Eine Autobahn weicht Garzweiler II
Wo Braunkohle gewonnen wird, muss selbst das Autobahnnetz rund um das Abbaugebiet neu geordnet, verstärkt oder verlegt werden: Das in NRW in diesem Umfang einmalige Projekt A44/A61/A46 am Rande der Ballungsräume Düsseldorf und Köln hatte im Herbst 2005 einen Meilenstein erreicht. Das Projekt ist zudem ein Beleg für eine erfolgreiche Kooperation zwischen dem Landesbetrieb Straßenbau NRW und dem Energieunternehmen RWE Power AG.
A44 / A61
Die A44 zwischen den Autobahnkreuzen Holz und Jackerath musste den Abbaubaggern des Braunkohletagebaus "Garzweiler II" Platz machen. Doch bevor das A44-Teilstück vom Autobahnnetz abgehängt werden konnte, bekam die A61 breitere Schultern: Auf knapp zehn Kilometern wurde der Autobahn A61 in jeder Fahrrichtung ein weiterer Fahrstreifen hinzugefügt. Damit war sie nun gerüstet, den Verkehr der weichenden A44 aufzunehmen.
A44n
Zurzeit laufen die Ausführungsplanungen für die neue, durchschnittlich um etwa einen Kilometer nach Osten verschobene Trasse der A44. Die neue A44 soll ab dem Jahr 2017 die Autobahnkreuze Jackerath und Holz verbinden. Die A44 wird zwischen dem Anschluss an die bestehende A44 nördlich von Titz und einem neu zu errichtendem Autobahnkreuz mit der A61 östlich des heutigen Autobahnkreuz Jackerath vierstreifig und ab diesem neuen Kreuz bis zum bestehenden Anknüpfungspunkt Autobahnkreuz Holz sechsstreifig ausgebaut werden. Der Baubeginn ist für 2012 geplant.
A46
Um das Jahr 2017 herum wird die A61 vom weiter fortschreitenden Tagebau in Anspruch genommen. Bis dahin ist neben der Errichtung der A44n auch die Erweiterung der A46 zwischen den Autobahnkreuzen Wanlo und Holz von vier auf sechs Fahrstreifen notwendig.

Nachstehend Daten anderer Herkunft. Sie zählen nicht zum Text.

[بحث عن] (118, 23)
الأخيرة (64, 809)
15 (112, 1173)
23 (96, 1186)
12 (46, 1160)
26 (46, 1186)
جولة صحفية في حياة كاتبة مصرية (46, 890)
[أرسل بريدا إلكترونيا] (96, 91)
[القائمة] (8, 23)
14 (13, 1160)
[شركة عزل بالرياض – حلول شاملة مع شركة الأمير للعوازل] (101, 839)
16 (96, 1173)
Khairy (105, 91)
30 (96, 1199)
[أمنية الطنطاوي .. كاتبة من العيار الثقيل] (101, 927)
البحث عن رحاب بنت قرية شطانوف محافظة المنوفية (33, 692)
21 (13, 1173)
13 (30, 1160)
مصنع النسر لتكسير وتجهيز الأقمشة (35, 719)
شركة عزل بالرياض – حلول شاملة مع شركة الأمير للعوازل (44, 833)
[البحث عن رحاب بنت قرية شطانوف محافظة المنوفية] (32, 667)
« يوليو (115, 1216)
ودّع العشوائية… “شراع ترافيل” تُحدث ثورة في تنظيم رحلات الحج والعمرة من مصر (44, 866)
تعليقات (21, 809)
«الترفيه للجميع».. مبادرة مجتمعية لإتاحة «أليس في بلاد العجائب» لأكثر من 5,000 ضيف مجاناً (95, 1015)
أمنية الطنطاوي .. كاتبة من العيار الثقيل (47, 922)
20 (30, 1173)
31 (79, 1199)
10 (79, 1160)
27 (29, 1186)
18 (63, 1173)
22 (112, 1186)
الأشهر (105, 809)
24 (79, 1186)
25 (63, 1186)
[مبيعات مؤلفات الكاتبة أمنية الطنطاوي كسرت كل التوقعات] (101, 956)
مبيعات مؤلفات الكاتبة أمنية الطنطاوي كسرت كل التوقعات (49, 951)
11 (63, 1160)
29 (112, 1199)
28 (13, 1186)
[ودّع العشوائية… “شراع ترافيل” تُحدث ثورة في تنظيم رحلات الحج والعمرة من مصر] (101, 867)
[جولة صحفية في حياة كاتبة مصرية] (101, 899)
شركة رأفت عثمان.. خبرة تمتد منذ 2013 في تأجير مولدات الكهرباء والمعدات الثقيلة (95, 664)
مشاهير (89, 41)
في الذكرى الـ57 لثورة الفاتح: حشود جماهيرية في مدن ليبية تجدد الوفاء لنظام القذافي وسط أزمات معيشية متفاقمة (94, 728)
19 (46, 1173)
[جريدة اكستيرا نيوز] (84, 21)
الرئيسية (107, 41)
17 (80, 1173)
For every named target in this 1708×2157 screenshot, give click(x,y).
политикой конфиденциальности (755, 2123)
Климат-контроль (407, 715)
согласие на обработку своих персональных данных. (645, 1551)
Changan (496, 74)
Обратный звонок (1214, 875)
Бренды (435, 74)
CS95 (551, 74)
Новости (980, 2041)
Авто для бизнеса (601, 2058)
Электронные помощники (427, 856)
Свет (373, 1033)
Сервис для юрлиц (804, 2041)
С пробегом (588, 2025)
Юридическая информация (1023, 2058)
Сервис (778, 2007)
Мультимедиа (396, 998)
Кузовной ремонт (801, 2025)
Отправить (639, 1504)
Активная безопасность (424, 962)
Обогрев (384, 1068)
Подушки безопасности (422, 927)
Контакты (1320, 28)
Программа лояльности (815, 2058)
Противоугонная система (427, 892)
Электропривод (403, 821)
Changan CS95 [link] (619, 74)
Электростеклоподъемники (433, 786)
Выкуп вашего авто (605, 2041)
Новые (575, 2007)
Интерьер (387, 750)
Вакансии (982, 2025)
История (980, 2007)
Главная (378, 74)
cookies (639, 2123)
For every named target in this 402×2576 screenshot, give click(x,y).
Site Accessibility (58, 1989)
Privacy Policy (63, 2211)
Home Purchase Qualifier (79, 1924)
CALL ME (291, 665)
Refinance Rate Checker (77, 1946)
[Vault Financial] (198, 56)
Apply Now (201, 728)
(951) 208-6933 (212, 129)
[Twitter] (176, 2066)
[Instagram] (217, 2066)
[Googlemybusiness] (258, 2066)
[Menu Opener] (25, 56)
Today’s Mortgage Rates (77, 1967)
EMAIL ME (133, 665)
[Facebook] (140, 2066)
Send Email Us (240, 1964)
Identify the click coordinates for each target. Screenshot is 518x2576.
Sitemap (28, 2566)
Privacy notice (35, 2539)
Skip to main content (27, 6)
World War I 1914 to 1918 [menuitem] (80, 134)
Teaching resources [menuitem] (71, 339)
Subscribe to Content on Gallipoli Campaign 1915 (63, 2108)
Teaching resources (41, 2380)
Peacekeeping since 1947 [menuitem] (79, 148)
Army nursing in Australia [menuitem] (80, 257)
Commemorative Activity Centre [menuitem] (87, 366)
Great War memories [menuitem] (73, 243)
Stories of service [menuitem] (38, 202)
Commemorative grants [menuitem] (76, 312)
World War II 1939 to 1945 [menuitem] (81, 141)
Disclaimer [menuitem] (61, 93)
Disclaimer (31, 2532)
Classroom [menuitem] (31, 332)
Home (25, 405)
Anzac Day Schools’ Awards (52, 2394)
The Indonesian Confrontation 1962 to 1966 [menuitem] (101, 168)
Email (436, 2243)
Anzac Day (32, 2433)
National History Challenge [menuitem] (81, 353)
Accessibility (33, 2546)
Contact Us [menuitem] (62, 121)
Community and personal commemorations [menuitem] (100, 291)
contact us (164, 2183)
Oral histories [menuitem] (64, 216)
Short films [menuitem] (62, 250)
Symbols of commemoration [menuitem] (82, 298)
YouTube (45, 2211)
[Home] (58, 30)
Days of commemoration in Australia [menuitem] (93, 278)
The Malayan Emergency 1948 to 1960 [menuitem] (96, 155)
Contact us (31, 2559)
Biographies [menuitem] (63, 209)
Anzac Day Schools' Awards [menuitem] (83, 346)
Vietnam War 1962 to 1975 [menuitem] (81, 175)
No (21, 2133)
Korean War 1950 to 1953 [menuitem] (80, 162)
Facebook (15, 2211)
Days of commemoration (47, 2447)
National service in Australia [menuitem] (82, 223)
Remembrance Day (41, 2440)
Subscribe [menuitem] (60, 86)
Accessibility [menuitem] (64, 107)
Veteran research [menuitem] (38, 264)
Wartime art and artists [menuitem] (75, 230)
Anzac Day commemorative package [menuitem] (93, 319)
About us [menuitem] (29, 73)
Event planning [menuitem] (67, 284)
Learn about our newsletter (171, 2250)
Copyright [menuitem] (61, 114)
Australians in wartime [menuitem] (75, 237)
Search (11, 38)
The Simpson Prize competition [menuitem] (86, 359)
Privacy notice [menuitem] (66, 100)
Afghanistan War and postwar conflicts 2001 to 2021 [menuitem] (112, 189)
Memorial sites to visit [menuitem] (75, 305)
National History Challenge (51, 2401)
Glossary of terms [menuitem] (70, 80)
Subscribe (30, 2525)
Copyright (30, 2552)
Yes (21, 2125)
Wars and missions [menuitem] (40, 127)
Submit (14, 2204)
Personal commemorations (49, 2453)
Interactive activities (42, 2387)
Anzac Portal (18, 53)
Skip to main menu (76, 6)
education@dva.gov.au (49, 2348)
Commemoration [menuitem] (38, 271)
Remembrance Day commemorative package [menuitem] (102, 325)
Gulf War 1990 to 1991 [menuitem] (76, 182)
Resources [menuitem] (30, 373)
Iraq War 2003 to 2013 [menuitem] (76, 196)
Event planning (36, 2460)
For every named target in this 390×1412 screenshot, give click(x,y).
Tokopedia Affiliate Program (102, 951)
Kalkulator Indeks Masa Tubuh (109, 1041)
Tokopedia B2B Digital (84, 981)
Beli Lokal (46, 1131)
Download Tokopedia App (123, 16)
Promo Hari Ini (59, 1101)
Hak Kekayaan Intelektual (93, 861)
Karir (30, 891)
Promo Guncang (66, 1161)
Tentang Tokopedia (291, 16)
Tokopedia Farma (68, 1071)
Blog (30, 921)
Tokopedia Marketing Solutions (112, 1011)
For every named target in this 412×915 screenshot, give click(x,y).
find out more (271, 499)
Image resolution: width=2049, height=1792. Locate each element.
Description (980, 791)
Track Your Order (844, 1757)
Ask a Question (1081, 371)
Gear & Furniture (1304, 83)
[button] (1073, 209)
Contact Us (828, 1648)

Von der A46 müssen in der Zeit der Unterbrechung der A61 die Umleitungsverkehre vom Autobahnkreuz Wanlo über das Autobahnkreuz Holz zum Autobahnkreuz Jackerath aufgenommen werden.
Lärmschutz
Mit der Verbreiterung der A46 und dem Neubau der A44n wird auch der Lärmschutz verbessert. So werden beispielsweise die betroffenen Gebäude der Ortslage Jackerath durch die Errichtung eines 3,50 Meter hohen Lärmschutzwalles vollständig geschützt. Die Immissionsgrenzwerte der Gebäude im Gut Kaiskorb in unmittelbarer Nähe zum geplanten Autobahnkreuz Jackerath werden durch den Bau einer Läermschutzwall/-wandkombination im Tageszeitraum eingehalten. Ein völliger Schutz der Gebäude durch aktive Lärmschutzmaßnahmen ist aus technisch-konstruktiven Gründen und aus Kosten-Nutzen-Erwägungen nicht möglich. Die geringen Restbetroffenheiten in der Nacht werden durch passive Lärmschutzmaßnahmen an den Gebäuden ausgeglichen.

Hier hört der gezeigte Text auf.